Simplifying tensor operations with einops library
Let's look at an example of reshaping a tensor with einops. Assume we have a 4D shape tensor (batch_size, height, width, channels) representing a batch of RGB photos. We wish to reshape the tensor to have the shape (batch_size, channels, height * width) so that we can multiply the flattened image features with a matrix.
Without einops, we'd have to reshape the tensor using several lines of code, like this:
import torch
# create a tensor of shape (batch_size, height, width, channels)
x = torch.randn((32, 64, 64, 3))
# reshape the tensor to have shape (batch_size, channels, height * width)
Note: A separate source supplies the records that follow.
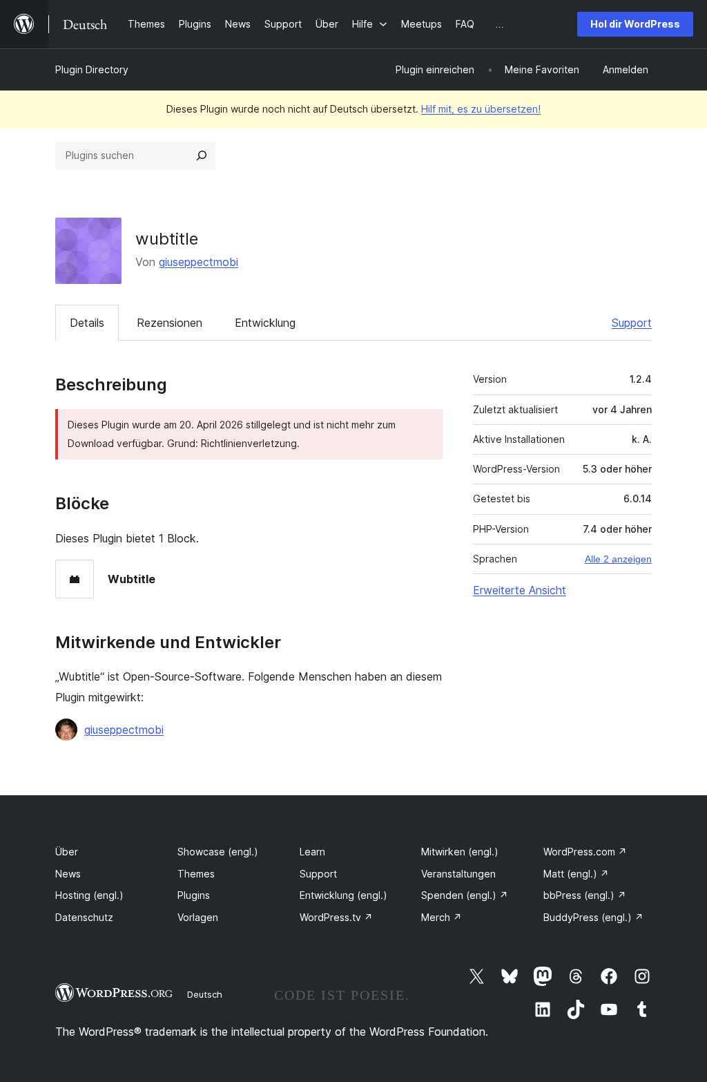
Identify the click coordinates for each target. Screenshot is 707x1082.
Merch (441, 917)
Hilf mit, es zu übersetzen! (481, 109)
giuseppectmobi (198, 262)
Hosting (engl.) (89, 895)
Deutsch (204, 994)
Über (66, 851)
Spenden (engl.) (464, 895)
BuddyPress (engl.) (593, 917)
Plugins (193, 895)
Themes (196, 874)
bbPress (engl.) (584, 895)
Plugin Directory (91, 69)
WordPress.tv (336, 917)
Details (87, 323)
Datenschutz (84, 917)
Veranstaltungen (458, 874)
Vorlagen (197, 917)
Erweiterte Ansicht (519, 590)
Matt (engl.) (576, 874)
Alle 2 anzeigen (618, 558)
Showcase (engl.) (217, 851)
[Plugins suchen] (201, 155)
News (68, 874)
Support (632, 323)
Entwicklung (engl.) (343, 895)
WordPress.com (585, 851)
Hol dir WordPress (635, 24)
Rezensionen (169, 323)
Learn (312, 851)
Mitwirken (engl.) (459, 851)
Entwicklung (265, 323)
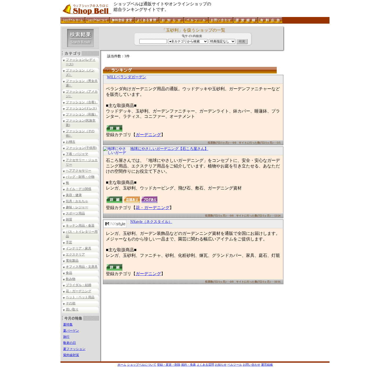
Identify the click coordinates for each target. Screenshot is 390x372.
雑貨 (69, 219)
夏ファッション (74, 349)
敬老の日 (69, 343)
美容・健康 (74, 195)
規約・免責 (188, 364)
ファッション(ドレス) (81, 108)
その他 (70, 303)
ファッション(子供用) (81, 148)
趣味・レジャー (77, 207)
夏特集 (68, 324)
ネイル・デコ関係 (78, 189)
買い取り (72, 309)
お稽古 (70, 142)
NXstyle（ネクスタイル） (151, 222)
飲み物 (70, 279)
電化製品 (72, 260)
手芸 (69, 242)
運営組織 (267, 364)
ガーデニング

x = x.permute(0, 3, 1, 2) # move the channel dimension to the second axis
x = x.reshape((32, 3, 64 * 64)) # flatten the height and width dimensions
With einops, we can perform the same operation with a single line of code, like this:
from einops import rearrange
# create a tensor of shape (batch_size, height, width, channels)
x = torch.randn((32, 64, 64, 3))
# reshape the tensor to have shape (batch_size, channels, height * width)
x = rearrange(x, 'b h w c -> b c (h w)')
In einops, the rearrange function takes a tensor and a pattern string as input and rearranges the tensor according to the pattern string. The pattern string 'b h w c -> b c (h w)' in this example specifies that the tensor should be rearranged to have shape (batch_size, channels, height * width), where the first dimension of the input tensor remains unchanged, the third dimension becomes the output tensor's second dimension, and the second and fourth dimensions are flattened into a single dimension.
As you can see, employing einops makes reshaping tensors lot easier and more straightforward, especially when dealing with complex tensor operations.